In [1]:
################################################
#00    I/O                                     #
#   a- import libraries.                       #
#   b- s/u chrome driver & splinter browser.   #
#   c- documentation of later I/O urls.        #
################################################

#a
from splinter import Browser
from bs4 import BeautifulSoup as bs
import pandas as pd
import time
w = 3   # wait time in seconds, variable for time.sleep()
import warnings; warnings.simplefilter('ignore')

#b
executable_path = {'executable_path': 'c:/chromedriver.exe'}
browser = Browser('chrome', **executable_path)

#C
# 01- Latest News : url01 = "https://mars.nasa.gov/news/"
# 02- Featured Image : url02 = "https://www.jpl.nasa.gov/spaceimages/?search=&category=Mars"
# 03- Mars Facts : url03 = "https://space-facts.com/mars/"
# 04- Hemispheres : url04 = "https://astrogeology.usgs.gov/search/results?q=hemisphere+enhanced&k1=target&v1=Mars"

In [2]:
################################################################################
#01      Latest News                                                           #
#   a- visit url, dump html, and parse with lxml into soup.                    #
#   b- get first occurance of list_text division (most recent news article).   #
#       (one per each li which holds each article data.)                       #
#   c- extract header, date, and summary text and print.                       #
################################################################################

#a
url01 = "https://mars.nasa.gov/news/"
browser.visit(url01)
time.sleep(w)
html01 = browser.html
soup01 = bs(html01, "lxml")

#b
result = soup01.find('div', class_="list_text")

#c
try:
    header = result.find('div', class_='content_title')
    header_text = header.a.text
    summary = result.find('div', class_='article_teaser_body')
    summary_text = summary.text
    raw_date = result.find("div", class_ = "list_date")
    date_text = raw_date.text
except:
    print("error extracting one of the fields")
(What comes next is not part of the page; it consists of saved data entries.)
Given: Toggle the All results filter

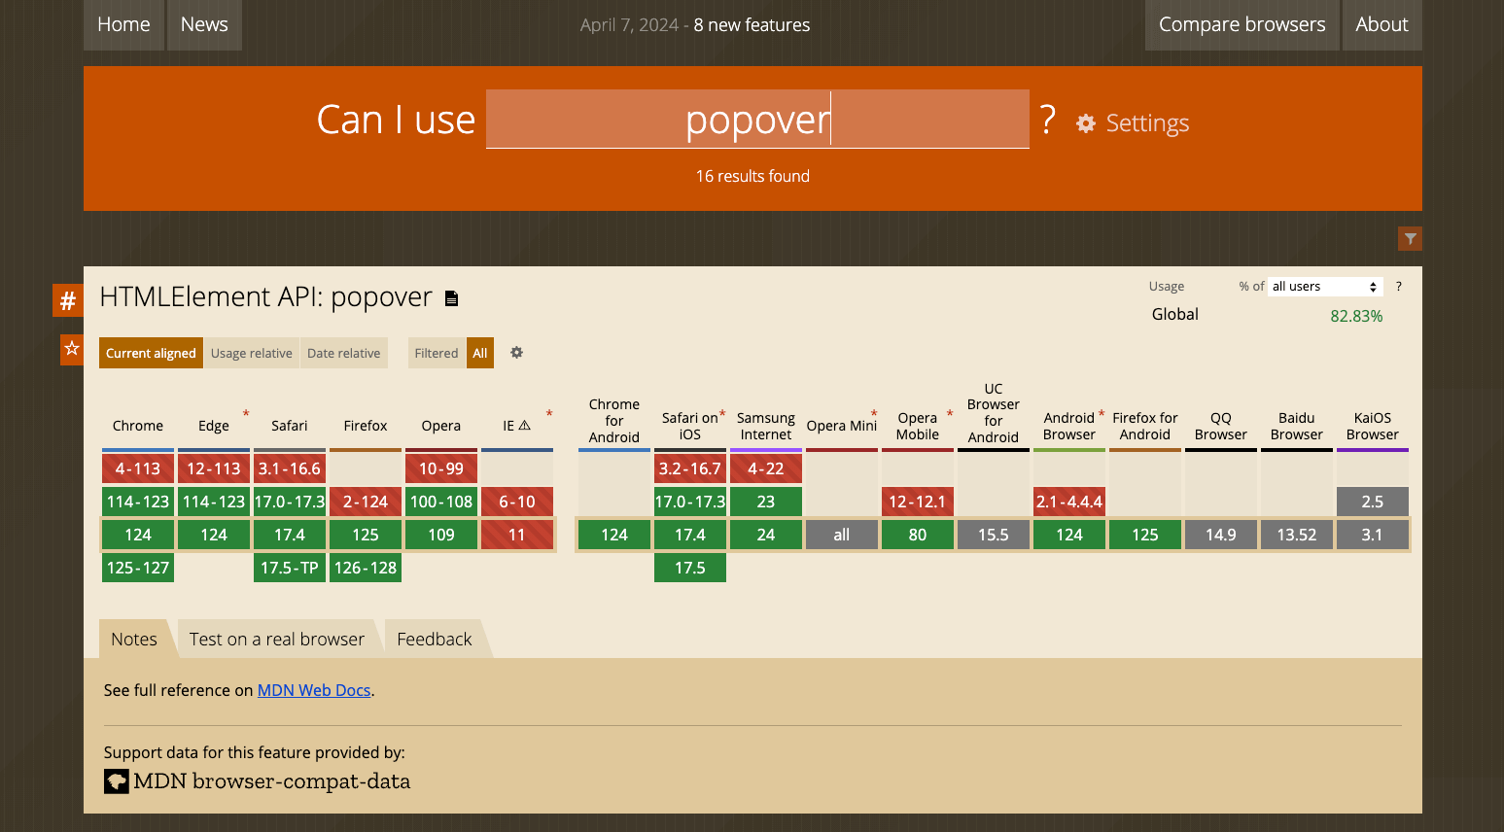Looking at the screenshot, I should tap(479, 352).
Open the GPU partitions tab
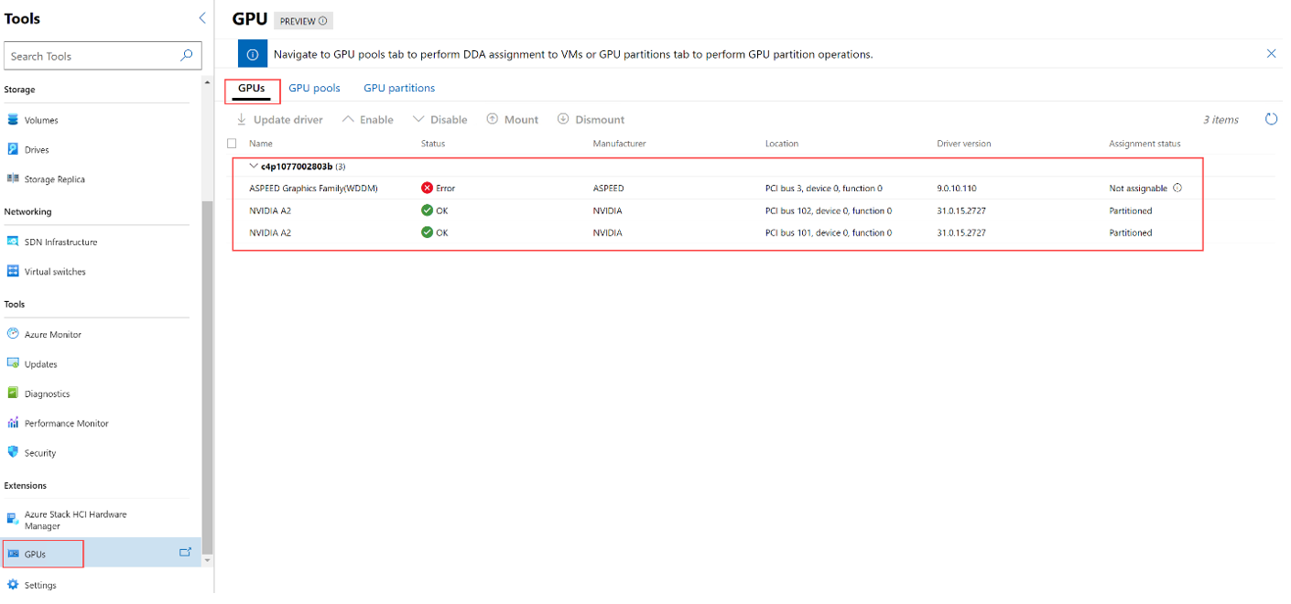This screenshot has width=1291, height=604. tap(399, 89)
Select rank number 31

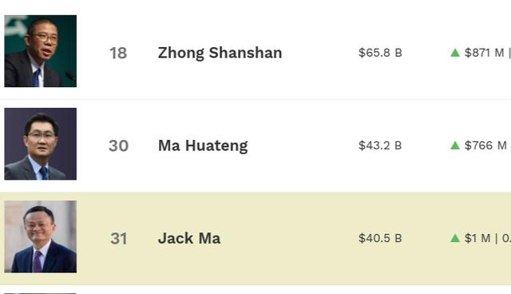click(119, 239)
print(f"Latest News Title --->  {header_text}  ({date_text})")
print(f"Article Summary   --->  {summary_text}")

Latest News Title --->  NASA Engineers Checking InSight's Weather Sensors  (August 24, 2020)
Article Summary   --->  An electronics issue is suspected to be preventing the sensors from sharing their data about Mars weather with the spacecraft.


In [3]:
#########################################################################
#02    Featured Image                                                   #
#   a- visit images url.                                                #
#   b- click buttons to get full address of featured image, largesize.  #
#   c- dump html and parse with lxml into soup.                         #
#   d- extract image url.                                               #
#########################################################################

#a
url02 = "https://www.jpl.nasa.gov/spaceimages/?search=&category=Mars"
browser.visit(url02)
time.sleep(w)

#b
browser.click_link_by_partial_text("FULL IMAGE")
time.sleep(w)
browser.click_link_by_partial_text('more info')
time.sleep(w)

#c
html02 = browser.html
soup02 = bs(html02, "lxml")

#d
try:
    image_raw = soup02.find('figure', class_='lede')
    image_url = image_raw.a['href']
    featured_image_url = "https://www.jpl.nasa.gov" + image_url
except:
    print("unable to find image")

print(f" Featured Image url --->   {featured_image_url}")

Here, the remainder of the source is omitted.